The study on which this book is based has been born out of and marked by tensions and ambiguities. These tensions were present from the very start of the study and were part of the context in which it took place – a traditional university which was characterized by a strong adherence to the liberal humanist paradigm in language education, but operating in a wider context which emphasizes instrumental aims.
Tensions were also located in the actual pedagogy itself. Looking at texts as products, employing an approach to criticality which is rooted in the liberal humanist paradigm, i.e. that of taking critical distance, conflicts with the cultuurtekst level of looking at texts. The latter employs a poststructuralist critique, looking at multiple discourses in texts, which I referred to, following Pennycook (2001), as ‘discursive mapping’. This means looking at texts as a meaning-making process, whereby the cultural contexts of both the text producing environment, but also that of the reader, have a bearing on the interpretation. The tensions between these two perspectives led to some confusion where students critiqued the text on the one hand for its ideological positioning and on the other for its poor argumentation and structure.
I already referred earlier to the conflict embedded in my pedagogy of the centrality of discourses in the cultuurtekst approach and the concept of ‘Dutch articulation’. This particular tension led to students referring in discussions to wider global contexts and intertexts and their personal experience on the one hand, yet reverted to national stereotyping on the other.
These tensions, conflicts, resistances, and seeming incompatibilities not only formed the backdrop of the study but also inform my conclusion and point to the way forward. I am arguing that the different perspectives on text, educational philosophies, and criticality are not necessarily incompatible as such.
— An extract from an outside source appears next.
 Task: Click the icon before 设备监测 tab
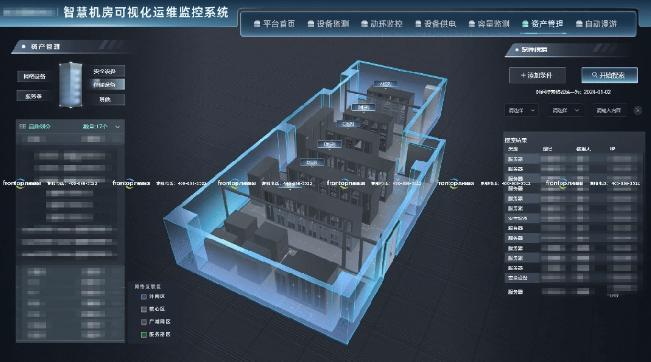311,24
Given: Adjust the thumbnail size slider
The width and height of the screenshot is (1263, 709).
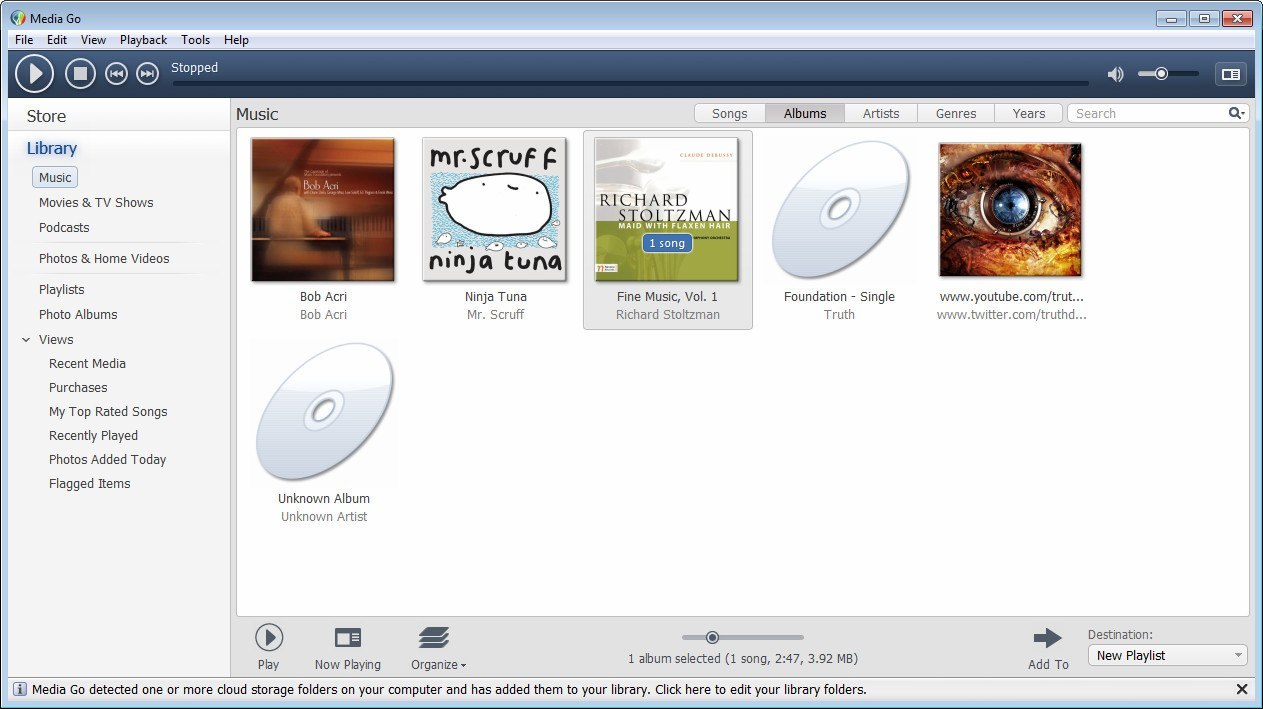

After all, ambiguities are part and parcel of students’ everyday realities. They live with diversity, with supercomplexity, with cultural, linguistic, and philosophical tensions. One of the important conclusions of this study then is that language teaching needs to embrace these tensions if it is to develop pedagogies which acknowledge cultural complexities on the one hand and the existence of cultural patterns on the other.
In Chapter 1, whilst rejecting the tenets underpinning the liberal humanist paradigm, i.e. the assumptions of objectivity and truth, and its denial of humans as being, at least in part, shaped by cultural forces, I argued for a re-articulation of some of its concerns. These were located, I contended, in 1) the idea of criticality and intellectual engagement in language classes, 2) the notions of morality, which I interpret here as a concern for others, and 3) the importance of Self.
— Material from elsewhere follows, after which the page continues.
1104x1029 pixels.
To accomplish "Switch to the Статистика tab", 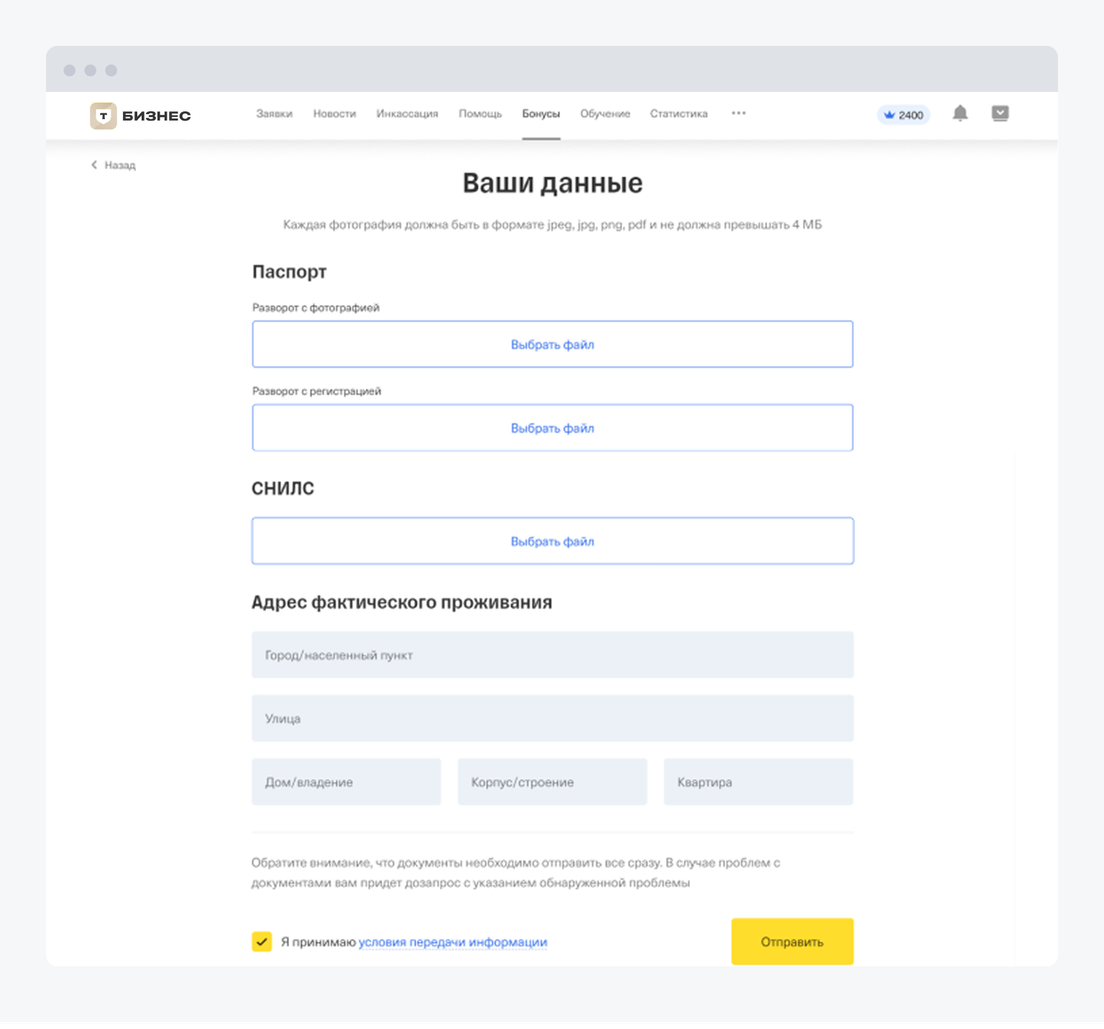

I have discussed the different perspectives on criticality in detail throughout this book as one of the tensions which I am embracing. The concern for others is an element which I did not purposefully include in my pedagogy, but it emerged naturally as students engaged with the text and its fictional characters in discussions. This concern for others also emerged in students’ writing as they showed an awareness of the other they were addressing. In a similar vein, the emphasis on Self and individual agency emerged, as students themselves engaged with the text and with one another explicitly referring to their own personal experiences.
In this way, the three elements which I highlighted contributed to and fed into one another. This criticality embedded in the cultuurtekst approach was then partly achieved through the intellectual engagement with the text and through a consideration of the analytical questions I had asked in class and the framework I used. However, it was equally the personal engagement as a group, the more intimate dialoguing with one another and relating the discussions to themselves that led to this criticality. The dialogic space in the classroom which students created themselves, opened up an imaginative, personal and intimate human perspective through which collaboration and exploration of ideas took place. In doing so, students showed empathy and placed themselves into the shoes of others and into their future imagined selves. It was through sympathetic imagination that critical interculturality started to take place.